Очерки (1884 - 1885 гг) - Глеб Успенский
Шрифт:
Интервал:
Закладка:
Просторно и пусто кругом него… Просторно и пусто в нем самом, в его пустой душе, пусто, как в огромном пустом сарае… Ничего там нет… Но надо же, чтобы там что-нибудь жило, нельзя же так, просто, лить туда водку, надо что-нибудь… И вот в его неласковом сердце является мысль о Телят-бее. Мысль крошечная, воспоминание ничтожное, как дым, легкое, прозрачное, но он уж и ему рад, он хватается за него и понемножечку, но каждую минуту (а теперь у него все минуты свободны) начинает развивать это зернышко, наконец-таки найденное в пустом сарае, начинает лелеять, разрабатывать, тысячи раз расспрашивая жену о том, что ему известно давным-давно, и подбадривая себя сивухой в такие минуты, когда кажется, что лелеемому растению не из чего развиваться… И понемножку, по капельке, но не бросая этого дела ни на минуту, в несколько лет Пищиков успевает возрастить это капельное зернышко салата до размеров огромного дуба…
И во все эти годы чужая жизнь ниоткуда не вторглась в эту пустую, нищую душу, — не дунула в нее ощущением стыда, не вложила в нее никакого иного материала, потому что и чужая жизнь состоит теперь тоже из миллионов жизней "один на один". А вот не угодно ли полюбоваться на ту же черту настоящего безвременья совершенно уж в другом виде? Пищиков, поставленный в положение полной изолированности от людского общества и общечеловеческих интересов, наполняет огромный пустырь, окружающий его, проявлениями своей жестокости в размерах, ничем не ограничиваемых, — а вот какой-то сельский учитель, чувствующий вокруг себя тот же пустырь (для Пищикова это "простор"), вот как описывает свое положение: "Сердце сжимается, уста цепенеют (?), кровь стынет в жилах, голова горит как в огне и мысль едва-едва работает при написании сих правдивых строк. Если бы не вопиющая действительность, не святая истина, всегда, везде, во всех жизненных проявлениях тождественная, если бы не горькие, безотрадные, безутешные слезы народных носителей по пути грамотности, — не заскрипело бы наше скромное перо. Но оно невольно скрипит, повинуясь глаголу вечной правды, рисуя неприглядную, забитую, запуганную, скомканную, искалеченную жизнь этого истинного труженика, сельского учителя Усманского уезда. Что ждет его в будущем? Где успокоит он свои старые кости? Разве только под сводом сырой могилы. Это, впрочем, удел каждого движущегося индивидуума по непреложному велению творца. Но, прежде чем дойти до этого предела, что испытает сельский учитель, еще юный, жизненная могила которого протянется, быть может, на целые десятки лет? Нельзя без сердечного содрогания и нравственной муки смотреть на эту бледную, исхудалую, забитую горькой нуждой фигуру, сгорбленную, в дырявом сюртуке, в разорванном пальто, в изношенных сапогах, фигуру сельского учителя, идущего в усманское земство для получения каких-нибудь десяти — тринадцати рублей месячного содержания. Если при этом взять во внимание окружающую невежественную и пьяную массу крестьян, среди которых приходится насаждать светоч науки, крестьян, от которых нередко, как будто в награду, переносятся всякие оскорбления, то можно судить, насколько красна жизнь сельского учителя и сколько нужно терпения, умственного и нравственного устоя, чтобы без ропота нести такое ужасное бремя жизни!.." ("Тамбовские губернские ведомости").

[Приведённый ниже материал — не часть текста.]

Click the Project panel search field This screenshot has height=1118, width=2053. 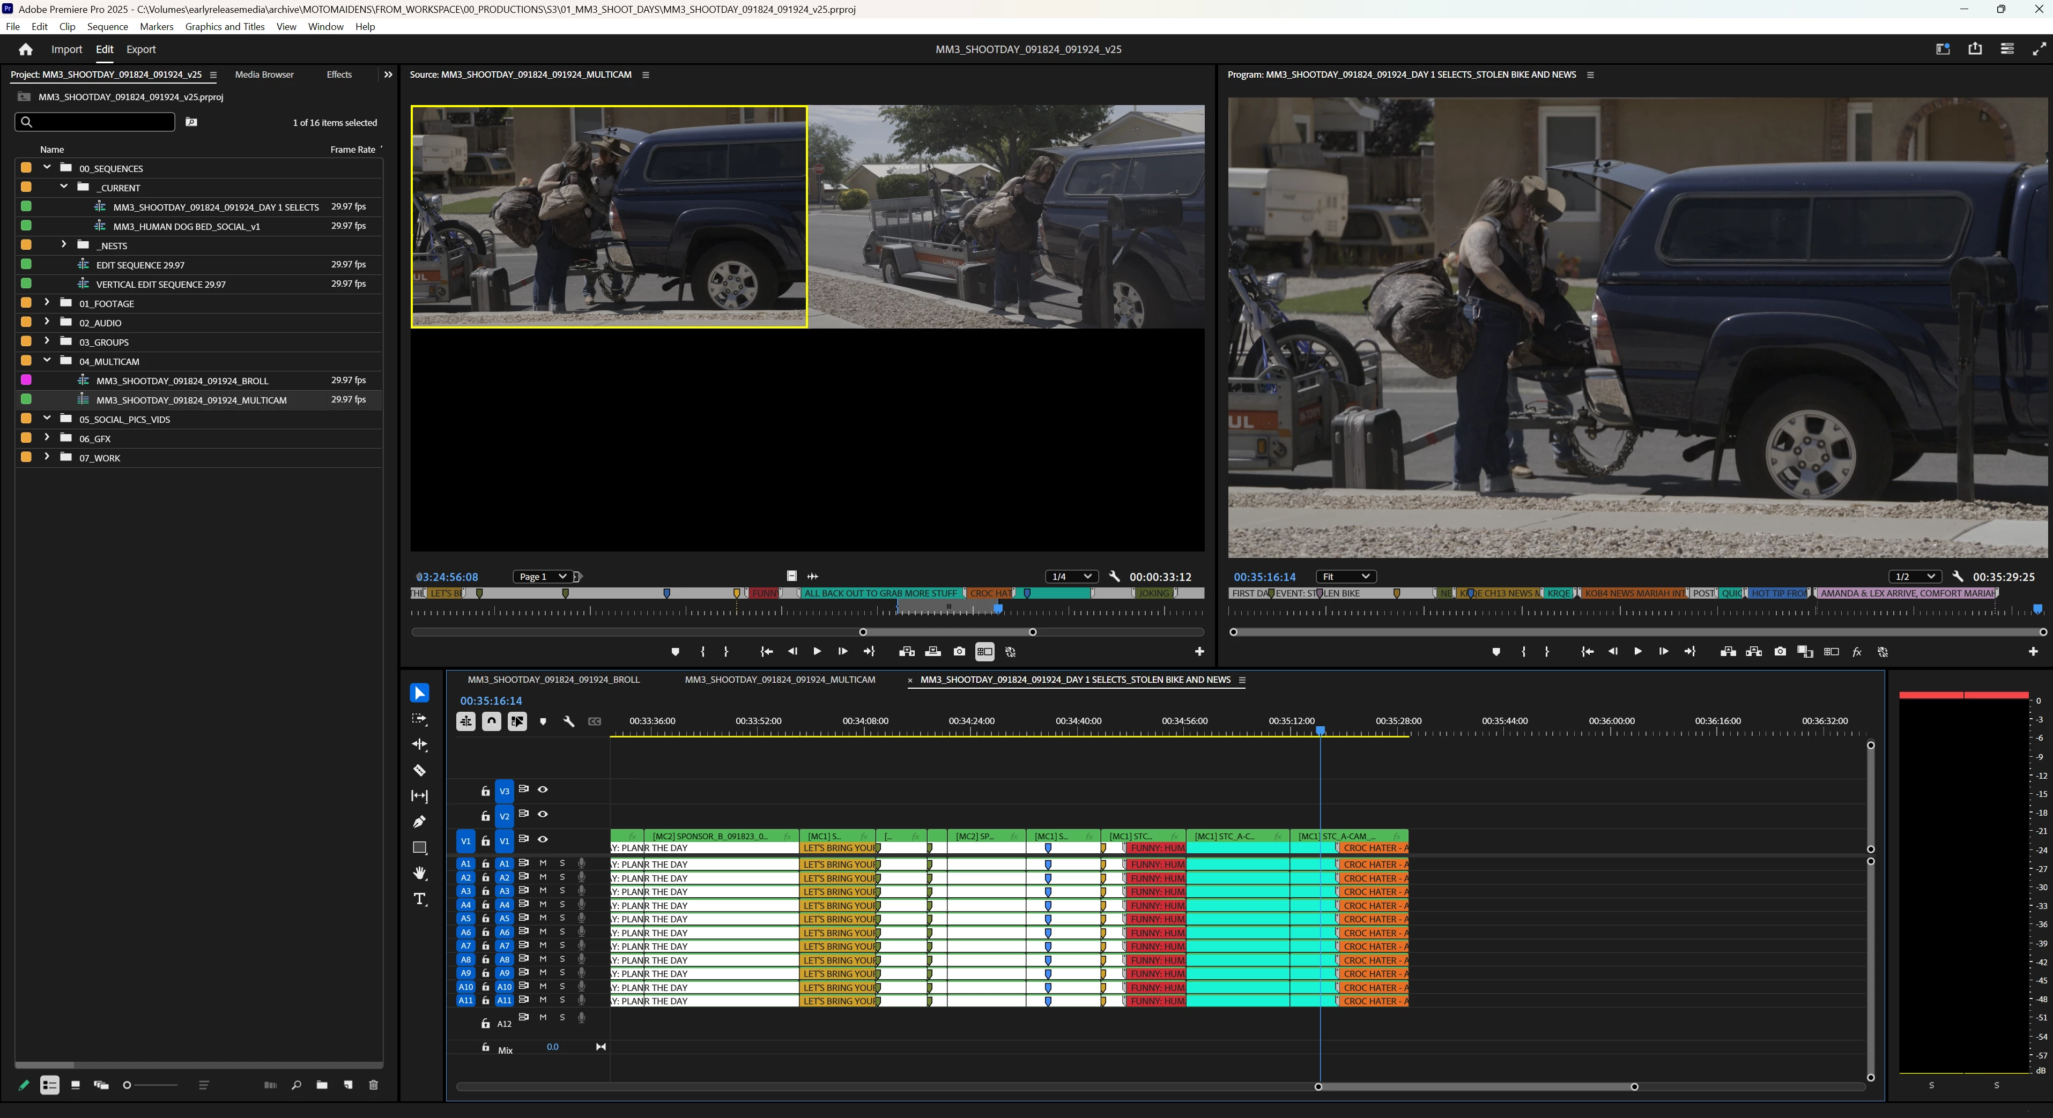tap(100, 122)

Читая эту корреспонденцию, невольно спрашиваешь себя: что такое случилось с беднягой — усманским учителем? Уж не истиранил ли его кто-нибудь ни за что, ни про что… У него "уста цепенеют" от ужаснейшего положения, для него жизнь не жизнь, с жизненная могила, "ужасное бремя", он не может без сердечного содрогания представить себе фигуру учителя: фигура вся изорвана в клочья, согбенна, изнурена и забита… Что же, наконец, такое делают господа усманские земские изверги с усманскими сельскими учителями? Но при внимательном чтении письма оказывается, что с усманскими учителями ровнехонько-таки ничего особенного не творится; жалованья мало, но по всей России учителя получают мало; вот и все… А между тем ужас, который владеет корреспондентом при изображении положения сельского учителя, несомненен; через несколько дней после этой корреспонденции появилось известие о самоубийстве какого-то сельского учителя из усманских, и я не удивился бы, если бы этот наложивший на себя руки человек оказался именно тот самый, который писал корреспонденцию. Отчего же такой ужас охватил его? Отчего ему представилось, что быть сельским учителем усманского земства почти то же, что быть живым зарытым в могилу?.. Мне кажется, что ужас овладел беднягой именно от ощущения одиночества. Он один в пустыне, с своими тетрадками, книжками, чернильницею… Кругом — невежество, ничего общего с его святой миссией, он обречен на всю жизнь чахнуть над таблицей умножения, "фыкать" и "пыкать", — он один, а все чуждо ему и всем чужд он… Вот источник того неподдельного ужаса, последствием которого, кажется, даже было самоубийство. "Один сам с собой" — живи так всю жизнь! Да, это точно могила! Читая корреспонденцию, вы чувствуете, что человек иззяб, издрог в каком-то холодном погребе, исчах там, "измучился", должен знать, что ему ничего не предстоит, кроме гибели, — его забыли, до него никому нет дела.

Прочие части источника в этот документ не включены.